------ Passage provided ------
The Nuer White Army, a militia affiliated with it, committed a massacre in the city of Bor that year, targeting the Dinka ethnic group from which both Garang and Kiir hailed. Retaliatory attacks followed on Machar’s Nuer ethnic community, setting the stage for the ethnic strife that continues to date.
Putting a halt to this infighting as the war with the Sudanese government escalated, Machar rejoined Garang’s SPLM in 2002, ahead of the peace deal in 2005, stopping the guns after 22 years. Garang died soon after, leaving Kiir and Machar as its top leaders.
They respectively went on to become the president and vice president of South Sudan after it was established as an independent republic in 2011 following a referendum. However, independence did not bring peace. As tension continued to simmer between its top two leaders, Kiir sacked his cabinet, including Machar, in mid-2013.
And so, later that year, the recently-formed republic was hurled into a civil war less than three years after its founding. Following clashes in Juba in December 2013 when the military headquarters was attacked, Kiir accused Machar of plotting a coup. The armed forces loyal to Kiir killed hundreds of ethnic Nuer men in Juba for their perceived loyalty to Machar.
------ Data section ------
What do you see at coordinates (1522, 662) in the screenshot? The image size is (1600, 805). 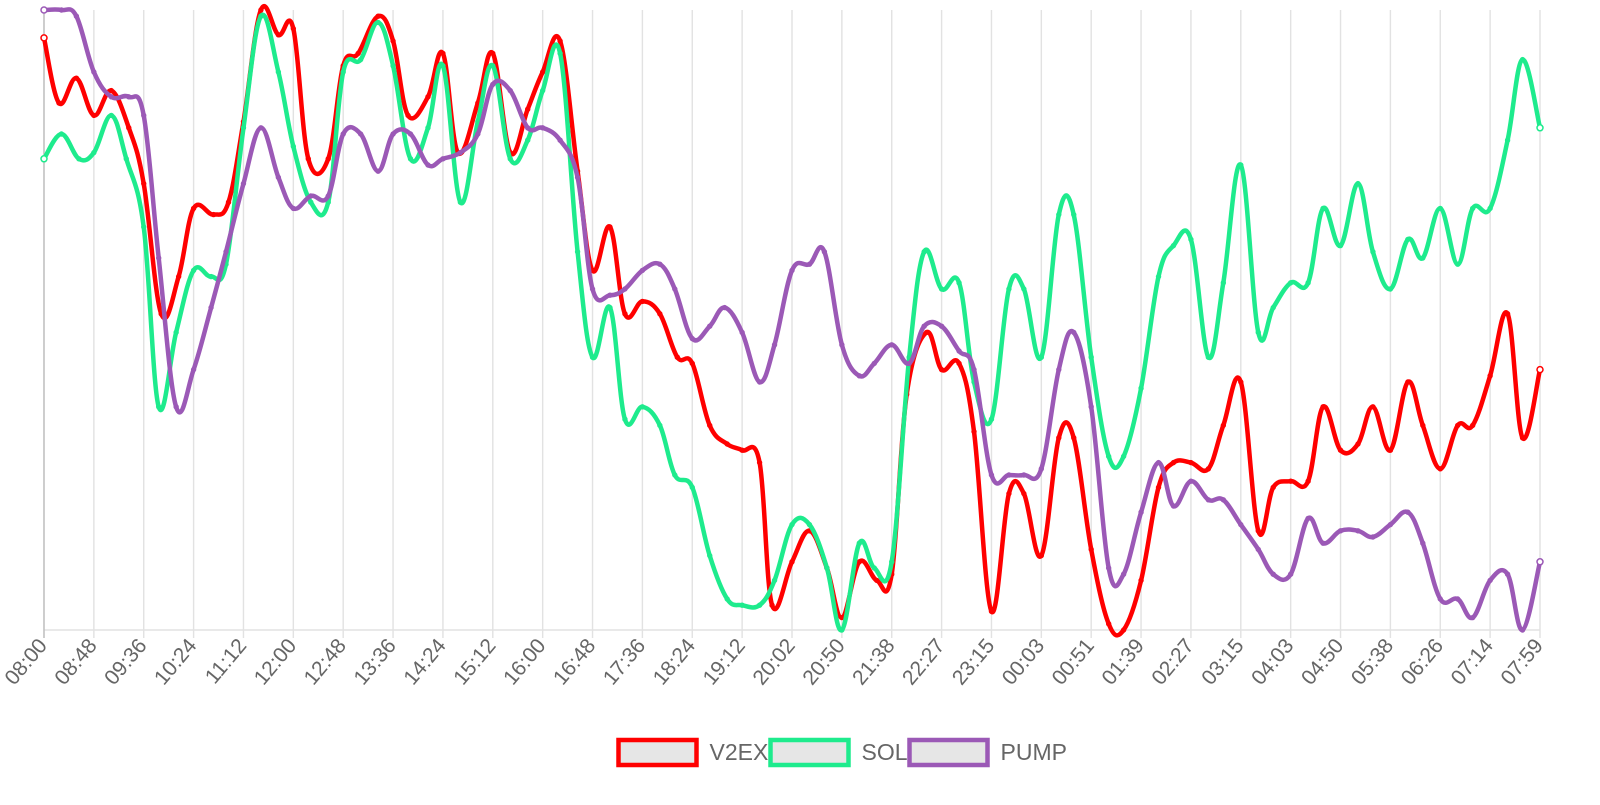 I see `x-tick-label-30: 07:59` at bounding box center [1522, 662].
------
To do :: Please decide whether each statement below agrees with the South Sudan passage, answering yes or no and quoting the words that settle it: (a) Machar rejoined Garang's SPLM in 2002. (b) South Sudan became an independent republic in 2005. (c) Kiir dismissed his cabinet at the end of 2013.

Output of the task ::
(a) Yes: "Machar rejoined Garang’s SPLM in 2002"
(b) No: "after it was established as an independent republic in 2011 following a referendum"
(c) No: "Kiir sacked his cabinet, including Machar, in mid-2013"